Ну что ж, с паршивой овцы, как говорится, хоть шерсти клок. Между братьями Филановскими имеет место быть некий конфликт, в котором одна сторона чувствует себя оскорбленной, а другая – глубоко виноватой. Может быть, мотив самооговора лежит где-то здесь. В любом случае надо официально допросить отца Веры Синько, авось пригодится.

Следователь велел увести Андрея и позвонил Олегу Баринову:

– Дай-ка мне телефончик Синько, хочу папашу на допрос вызвать.

* * *

– Ты прости, Олег, но толку от меня больше никакого, – сказал Антон Тодоров, разводя руками. – Весь список посетителей мы прошерстили, ничего интересного не накопали.

Они сидели в баре неподалеку от издательства «Новое знание», ели полуфабрикатную резиновую пиццу, пили кофе и с завистью поглядывали на соседние столики, за которыми посетители пили темное густое пиво. Ни оперативник, ни сотрудник службы безопасности пива до конца рабочего дня позволить себе не могли.

– Ну что ты, – успокаивал Антона Баринов, – ты и так мне здорово помог. Столько информации выдал! Без тебя я бы ее год собирал, да еще неизвестно, собрал бы или нет. Но шеф ваш – та еще фигура, я тебе доложу. Это ж надо было такое придумать с изнасилованием! Уму непостижимо! Ладно бы еще с врагом своим он так разобрался – ну, это я бы понял, но с любимым братом… Вообще запредельно. Вот ты можешь мне объяснить, зачем он это сделал?

– Нет, – покачал головой Антон. – Не знаю. У тебя мобильник звонит.

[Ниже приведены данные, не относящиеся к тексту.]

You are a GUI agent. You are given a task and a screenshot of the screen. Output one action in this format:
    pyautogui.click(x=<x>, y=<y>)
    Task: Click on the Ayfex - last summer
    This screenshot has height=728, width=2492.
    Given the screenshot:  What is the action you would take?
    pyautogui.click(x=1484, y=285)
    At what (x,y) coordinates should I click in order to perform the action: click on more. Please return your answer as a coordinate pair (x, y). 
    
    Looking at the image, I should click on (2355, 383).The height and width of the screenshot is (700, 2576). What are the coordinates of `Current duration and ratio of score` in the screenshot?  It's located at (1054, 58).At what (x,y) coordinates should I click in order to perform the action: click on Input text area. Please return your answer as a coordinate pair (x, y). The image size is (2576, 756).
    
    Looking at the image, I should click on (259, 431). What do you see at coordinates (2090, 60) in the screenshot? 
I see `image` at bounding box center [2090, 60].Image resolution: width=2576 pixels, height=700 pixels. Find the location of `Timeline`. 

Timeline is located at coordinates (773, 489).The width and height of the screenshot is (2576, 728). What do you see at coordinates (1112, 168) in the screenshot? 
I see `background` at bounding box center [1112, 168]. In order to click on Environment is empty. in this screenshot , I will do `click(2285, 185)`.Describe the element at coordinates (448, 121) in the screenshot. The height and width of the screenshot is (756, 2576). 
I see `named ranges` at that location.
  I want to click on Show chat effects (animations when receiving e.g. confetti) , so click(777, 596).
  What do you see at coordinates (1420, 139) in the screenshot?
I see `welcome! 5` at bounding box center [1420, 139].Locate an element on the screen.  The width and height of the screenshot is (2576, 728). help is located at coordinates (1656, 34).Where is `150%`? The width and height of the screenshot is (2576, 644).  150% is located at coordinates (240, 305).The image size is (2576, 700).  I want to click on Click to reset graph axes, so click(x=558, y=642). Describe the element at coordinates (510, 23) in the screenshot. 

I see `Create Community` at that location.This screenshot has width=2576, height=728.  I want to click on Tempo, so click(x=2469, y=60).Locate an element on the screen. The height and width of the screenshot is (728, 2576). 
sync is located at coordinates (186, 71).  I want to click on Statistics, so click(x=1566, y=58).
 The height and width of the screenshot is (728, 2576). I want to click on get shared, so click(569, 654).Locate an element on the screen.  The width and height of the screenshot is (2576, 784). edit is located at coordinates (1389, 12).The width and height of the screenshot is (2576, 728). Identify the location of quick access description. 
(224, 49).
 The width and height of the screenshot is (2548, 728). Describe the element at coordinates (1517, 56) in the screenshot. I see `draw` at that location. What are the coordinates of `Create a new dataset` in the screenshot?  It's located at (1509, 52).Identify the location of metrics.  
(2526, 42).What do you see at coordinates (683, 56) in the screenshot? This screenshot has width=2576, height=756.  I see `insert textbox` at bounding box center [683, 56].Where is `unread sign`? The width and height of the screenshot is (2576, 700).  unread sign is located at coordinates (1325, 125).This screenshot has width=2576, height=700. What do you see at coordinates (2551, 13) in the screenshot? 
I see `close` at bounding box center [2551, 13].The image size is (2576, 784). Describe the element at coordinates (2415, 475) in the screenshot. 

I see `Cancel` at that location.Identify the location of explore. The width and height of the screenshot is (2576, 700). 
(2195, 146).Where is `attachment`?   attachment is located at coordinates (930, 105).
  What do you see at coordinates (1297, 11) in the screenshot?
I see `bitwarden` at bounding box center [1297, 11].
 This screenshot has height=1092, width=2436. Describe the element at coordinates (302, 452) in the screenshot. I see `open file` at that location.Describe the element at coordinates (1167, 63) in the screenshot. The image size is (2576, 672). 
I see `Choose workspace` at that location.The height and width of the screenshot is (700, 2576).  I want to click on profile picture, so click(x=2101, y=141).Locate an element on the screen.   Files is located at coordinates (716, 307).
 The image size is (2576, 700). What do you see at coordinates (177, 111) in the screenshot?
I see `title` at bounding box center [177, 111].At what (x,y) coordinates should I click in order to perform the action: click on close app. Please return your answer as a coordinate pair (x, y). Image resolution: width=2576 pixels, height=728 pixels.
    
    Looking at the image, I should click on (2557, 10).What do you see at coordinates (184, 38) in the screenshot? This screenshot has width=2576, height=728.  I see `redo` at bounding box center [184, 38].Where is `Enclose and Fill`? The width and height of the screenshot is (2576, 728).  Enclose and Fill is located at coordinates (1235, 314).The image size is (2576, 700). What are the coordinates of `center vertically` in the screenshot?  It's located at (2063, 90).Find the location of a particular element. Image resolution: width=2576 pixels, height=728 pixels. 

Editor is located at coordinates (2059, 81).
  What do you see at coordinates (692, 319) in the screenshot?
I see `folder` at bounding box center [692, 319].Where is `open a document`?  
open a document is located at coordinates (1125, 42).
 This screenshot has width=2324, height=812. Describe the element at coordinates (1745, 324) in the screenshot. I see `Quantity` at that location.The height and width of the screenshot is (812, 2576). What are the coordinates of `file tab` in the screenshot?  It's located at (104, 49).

– Да слышу, – с досадой откликнулся оперативник, судорожно пережевывая изрядный кусок пиццы, чтобы побыстрее проглотить его. – Блин, пожрать не дадут.

– А ты не отвечай, – ехидно посоветовал Антон.

Баринов взглянул на дисплей и мотнул головой.

– Не, нельзя, это следак, надо ответить. – Он нажал кнопку и прорычал: – Але, у аппарата.

– Дай-ка мне телефончик Синько, хочу папашу на допрос вызвать, – потребовал Виктор Евгеньевич.

– Синько? Сейчас, секунду, бумажку найду.

Антон насторожился. Синько, Синько… Только сегодня он видел эту фамилию. Где же? Ах да, конечно, это работник фирмы «Азалия», который 5 марта сопровождал доставку цветочных горшков, а через день, 7 марта, приезжал, чтобы забрать брак. Синько Николай Иванович.

Олег положил трубку на стол и обеими руками выгребал из всех карманов какие-то бумажки, визитные карточки и кассовые чеки.

– Кто такой Синько? – шепотом спросил Антон.

– Отец Веры Синько, той девушки, которая по уши втюрилась в Андрея и пыталась от неразделенной любви с собой покончить. Черт, куда ж я телефон-то задевал?